Exercise prompt:
With no line omitted, restate the records below exactly as they appear.

BEGIN Listed records

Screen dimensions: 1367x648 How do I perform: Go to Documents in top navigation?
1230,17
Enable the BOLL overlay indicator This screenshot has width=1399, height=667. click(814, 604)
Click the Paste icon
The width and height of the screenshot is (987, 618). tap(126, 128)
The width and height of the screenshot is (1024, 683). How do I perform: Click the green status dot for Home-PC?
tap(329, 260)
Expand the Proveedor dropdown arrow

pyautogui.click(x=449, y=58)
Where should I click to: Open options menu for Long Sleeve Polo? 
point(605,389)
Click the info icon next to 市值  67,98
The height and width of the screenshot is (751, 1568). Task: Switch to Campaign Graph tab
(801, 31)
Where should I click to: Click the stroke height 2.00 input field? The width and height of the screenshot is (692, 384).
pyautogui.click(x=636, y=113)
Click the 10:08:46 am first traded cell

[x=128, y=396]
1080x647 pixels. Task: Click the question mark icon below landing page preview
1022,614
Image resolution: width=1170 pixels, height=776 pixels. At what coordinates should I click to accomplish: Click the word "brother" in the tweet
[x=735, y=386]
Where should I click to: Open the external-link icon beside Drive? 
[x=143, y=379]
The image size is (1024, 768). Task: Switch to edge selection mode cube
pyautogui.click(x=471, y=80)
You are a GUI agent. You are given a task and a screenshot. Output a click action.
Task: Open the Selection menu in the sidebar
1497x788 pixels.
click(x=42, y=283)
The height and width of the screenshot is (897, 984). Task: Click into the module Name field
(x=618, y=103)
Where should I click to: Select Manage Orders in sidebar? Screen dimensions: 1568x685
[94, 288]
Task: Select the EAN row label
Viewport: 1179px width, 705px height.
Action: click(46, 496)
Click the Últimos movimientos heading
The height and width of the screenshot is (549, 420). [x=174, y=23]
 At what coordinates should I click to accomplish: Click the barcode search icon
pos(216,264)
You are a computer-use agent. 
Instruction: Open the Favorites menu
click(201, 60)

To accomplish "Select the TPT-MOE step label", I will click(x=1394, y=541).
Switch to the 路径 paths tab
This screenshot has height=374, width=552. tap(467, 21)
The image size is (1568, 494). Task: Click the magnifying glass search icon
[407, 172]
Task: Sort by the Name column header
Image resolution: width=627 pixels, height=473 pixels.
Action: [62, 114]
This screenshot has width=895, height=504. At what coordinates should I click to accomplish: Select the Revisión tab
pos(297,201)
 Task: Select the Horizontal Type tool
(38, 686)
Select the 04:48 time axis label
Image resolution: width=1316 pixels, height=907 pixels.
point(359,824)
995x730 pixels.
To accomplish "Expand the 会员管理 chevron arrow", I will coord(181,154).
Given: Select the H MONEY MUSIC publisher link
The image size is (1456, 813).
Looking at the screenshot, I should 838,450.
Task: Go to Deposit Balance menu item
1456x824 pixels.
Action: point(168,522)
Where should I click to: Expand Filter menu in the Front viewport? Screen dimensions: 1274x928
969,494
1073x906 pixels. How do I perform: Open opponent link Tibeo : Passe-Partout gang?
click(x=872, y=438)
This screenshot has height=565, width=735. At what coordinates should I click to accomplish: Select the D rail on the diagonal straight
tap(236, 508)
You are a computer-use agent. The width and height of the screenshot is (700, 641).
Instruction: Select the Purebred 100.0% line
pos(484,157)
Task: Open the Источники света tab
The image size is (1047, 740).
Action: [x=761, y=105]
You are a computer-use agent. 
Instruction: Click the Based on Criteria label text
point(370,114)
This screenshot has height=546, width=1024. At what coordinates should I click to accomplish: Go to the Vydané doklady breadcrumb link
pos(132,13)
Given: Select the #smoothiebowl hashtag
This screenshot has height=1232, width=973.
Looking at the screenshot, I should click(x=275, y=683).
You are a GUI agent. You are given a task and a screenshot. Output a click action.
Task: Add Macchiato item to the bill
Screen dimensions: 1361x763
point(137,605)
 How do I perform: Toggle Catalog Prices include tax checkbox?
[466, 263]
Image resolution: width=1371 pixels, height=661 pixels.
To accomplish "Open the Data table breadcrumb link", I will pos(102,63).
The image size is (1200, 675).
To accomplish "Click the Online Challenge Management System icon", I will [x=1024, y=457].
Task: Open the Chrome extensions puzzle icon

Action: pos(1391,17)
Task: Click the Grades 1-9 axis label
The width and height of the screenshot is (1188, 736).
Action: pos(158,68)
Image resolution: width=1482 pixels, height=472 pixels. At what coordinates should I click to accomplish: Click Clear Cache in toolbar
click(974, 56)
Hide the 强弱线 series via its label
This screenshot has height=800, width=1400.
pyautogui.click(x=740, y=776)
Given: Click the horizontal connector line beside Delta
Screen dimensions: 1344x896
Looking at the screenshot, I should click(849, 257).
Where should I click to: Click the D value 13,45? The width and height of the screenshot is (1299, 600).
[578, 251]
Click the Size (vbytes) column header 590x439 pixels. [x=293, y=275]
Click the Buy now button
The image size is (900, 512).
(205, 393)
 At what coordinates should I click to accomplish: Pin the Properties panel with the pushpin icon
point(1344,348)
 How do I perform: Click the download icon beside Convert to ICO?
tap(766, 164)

END Listed records

Answer to the problem:
Screen dimensions: 1367x648 How do I perform: Go to Documents in top navigation?
1230,17
Enable the BOLL overlay indicator This screenshot has width=1399, height=667. click(814, 604)
Click the Paste icon
The width and height of the screenshot is (987, 618). tap(126, 128)
The width and height of the screenshot is (1024, 683). How do I perform: Click the green status dot for Home-PC?
tap(329, 260)
Expand the Proveedor dropdown arrow

pyautogui.click(x=449, y=58)
Where should I click to: Open options menu for Long Sleeve Polo? 
point(605,389)
Click the info icon next to 市值  67,98
The height and width of the screenshot is (751, 1568). Task: Switch to Campaign Graph tab
(801, 31)
Where should I click to: Click the stroke height 2.00 input field? The width and height of the screenshot is (692, 384).
pyautogui.click(x=636, y=113)
Click the 10:08:46 am first traded cell

[x=128, y=396]
1080x647 pixels. Task: Click the question mark icon below landing page preview
1022,614
Image resolution: width=1170 pixels, height=776 pixels. At what coordinates should I click to accomplish: Click the word "brother" in the tweet
[x=735, y=386]
Where should I click to: Open the external-link icon beside Drive? 
[x=143, y=379]
The image size is (1024, 768). Task: Switch to edge selection mode cube
pyautogui.click(x=471, y=80)
You are a GUI agent. You are given a task and a screenshot. Output a click action.
Task: Open the Selection menu in the sidebar
1497x788 pixels.
click(x=42, y=283)
The height and width of the screenshot is (897, 984). Task: Click into the module Name field
(x=618, y=103)
Where should I click to: Select Manage Orders in sidebar? Screen dimensions: 1568x685
[94, 288]
Task: Select the EAN row label
Viewport: 1179px width, 705px height.
Action: click(46, 496)
Click the Últimos movimientos heading
The height and width of the screenshot is (549, 420). [x=174, y=23]
 At what coordinates should I click to accomplish: Click the barcode search icon
pos(216,264)
You are a computer-use agent. 
Instruction: Open the Favorites menu
click(201, 60)

To accomplish "Select the TPT-MOE step label", I will click(x=1394, y=541).
Switch to the 路径 paths tab
This screenshot has height=374, width=552. tap(467, 21)
The image size is (1568, 494). Task: Click the magnifying glass search icon
[407, 172]
Task: Sort by the Name column header
Image resolution: width=627 pixels, height=473 pixels.
Action: [62, 114]
This screenshot has width=895, height=504. At what coordinates should I click to accomplish: Select the Revisión tab
pos(297,201)
 Task: Select the Horizontal Type tool
(38, 686)
Select the 04:48 time axis label
Image resolution: width=1316 pixels, height=907 pixels.
point(359,824)
995x730 pixels.
To accomplish "Expand the 会员管理 chevron arrow", I will coord(181,154).
Given: Select the H MONEY MUSIC publisher link
The image size is (1456, 813).
Looking at the screenshot, I should 838,450.
Task: Go to Deposit Balance menu item
1456x824 pixels.
Action: point(168,522)
Where should I click to: Expand Filter menu in the Front viewport? Screen dimensions: 1274x928
969,494
1073x906 pixels. How do I perform: Open opponent link Tibeo : Passe-Partout gang?
click(x=872, y=438)
This screenshot has height=565, width=735. At what coordinates should I click to accomplish: Select the D rail on the diagonal straight
tap(236, 508)
You are a computer-use agent. The width and height of the screenshot is (700, 641).
Instruction: Select the Purebred 100.0% line
pos(484,157)
Task: Open the Источники света tab
The image size is (1047, 740).
Action: [x=761, y=105]
You are a computer-use agent. 
Instruction: Click the Based on Criteria label text
point(370,114)
This screenshot has height=546, width=1024. At what coordinates should I click to accomplish: Go to the Vydané doklady breadcrumb link
pos(132,13)
Given: Select the #smoothiebowl hashtag
This screenshot has height=1232, width=973.
Looking at the screenshot, I should click(x=275, y=683).
You are a GUI agent. You are given a task and a screenshot. Output a click action.
Task: Add Macchiato item to the bill
Screen dimensions: 1361x763
point(137,605)
 How do I perform: Toggle Catalog Prices include tax checkbox?
[466, 263]
Image resolution: width=1371 pixels, height=661 pixels.
To accomplish "Open the Data table breadcrumb link", I will pos(102,63).
The image size is (1200, 675).
To accomplish "Click the Online Challenge Management System icon", I will [x=1024, y=457].
Task: Open the Chrome extensions puzzle icon

Action: pos(1391,17)
Task: Click the Grades 1-9 axis label
The width and height of the screenshot is (1188, 736).
Action: pos(158,68)
Image resolution: width=1482 pixels, height=472 pixels. At what coordinates should I click to accomplish: Click Clear Cache in toolbar
click(974, 56)
Hide the 强弱线 series via its label
This screenshot has height=800, width=1400.
pyautogui.click(x=740, y=776)
Given: Click the horizontal connector line beside Delta
Screen dimensions: 1344x896
Looking at the screenshot, I should click(849, 257).
Where should I click to: Click the D value 13,45? The width and height of the screenshot is (1299, 600).
[578, 251]
Click the Size (vbytes) column header 590x439 pixels. [x=293, y=275]
Click the Buy now button
The image size is (900, 512).
(205, 393)
 At what coordinates should I click to accomplish: Pin the Properties panel with the pushpin icon
point(1344,348)
 How do I perform: Click the download icon beside Convert to ICO?
tap(766, 164)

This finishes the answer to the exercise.